Written task: Pull out each line of the material below that contains the string "will".

[Raw material]
▬▬▬▬▬▬▬▬▬▬
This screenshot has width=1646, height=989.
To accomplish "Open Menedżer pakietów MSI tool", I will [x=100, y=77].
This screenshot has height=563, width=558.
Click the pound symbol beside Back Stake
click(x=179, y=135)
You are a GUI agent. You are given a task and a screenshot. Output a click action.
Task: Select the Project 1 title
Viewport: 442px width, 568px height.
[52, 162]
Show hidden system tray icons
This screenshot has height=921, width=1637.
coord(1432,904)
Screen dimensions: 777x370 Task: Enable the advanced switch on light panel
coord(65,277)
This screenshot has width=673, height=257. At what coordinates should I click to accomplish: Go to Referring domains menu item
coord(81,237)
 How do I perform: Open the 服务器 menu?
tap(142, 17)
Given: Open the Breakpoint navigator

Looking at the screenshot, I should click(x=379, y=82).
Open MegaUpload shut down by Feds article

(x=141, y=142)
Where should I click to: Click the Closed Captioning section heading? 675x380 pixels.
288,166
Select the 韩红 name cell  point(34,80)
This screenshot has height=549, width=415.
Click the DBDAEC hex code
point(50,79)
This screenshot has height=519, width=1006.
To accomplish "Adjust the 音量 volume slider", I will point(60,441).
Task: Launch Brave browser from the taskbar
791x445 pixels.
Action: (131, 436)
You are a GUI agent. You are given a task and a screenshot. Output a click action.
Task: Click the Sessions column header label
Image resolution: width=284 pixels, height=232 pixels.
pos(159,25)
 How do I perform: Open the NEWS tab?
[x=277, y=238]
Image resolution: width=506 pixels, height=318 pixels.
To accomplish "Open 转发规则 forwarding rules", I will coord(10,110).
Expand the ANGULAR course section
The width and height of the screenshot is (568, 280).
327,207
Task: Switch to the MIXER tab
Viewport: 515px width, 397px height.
▬▬▬▬▬▬▬▬▬▬
Reply to the task:
To accomplish "Open Menedżer pakietów MSI tool", I will [x=100, y=77].
To accomplish "Adjust the 音量 volume slider", I will point(60,441).
To accomplish "Open 转发规则 forwarding rules", I will coord(10,110).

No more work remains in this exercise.